- Your goal -
Please reproduce all of the entries exactly, without omitting any.

==============================

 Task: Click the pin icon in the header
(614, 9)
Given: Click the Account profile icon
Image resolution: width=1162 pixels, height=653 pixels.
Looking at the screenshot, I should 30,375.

==============================

- Solution below -
 Task: Click the pin icon in the header
(614, 9)
Given: Click the Account profile icon
Image resolution: width=1162 pixels, height=653 pixels.
Looking at the screenshot, I should 30,375.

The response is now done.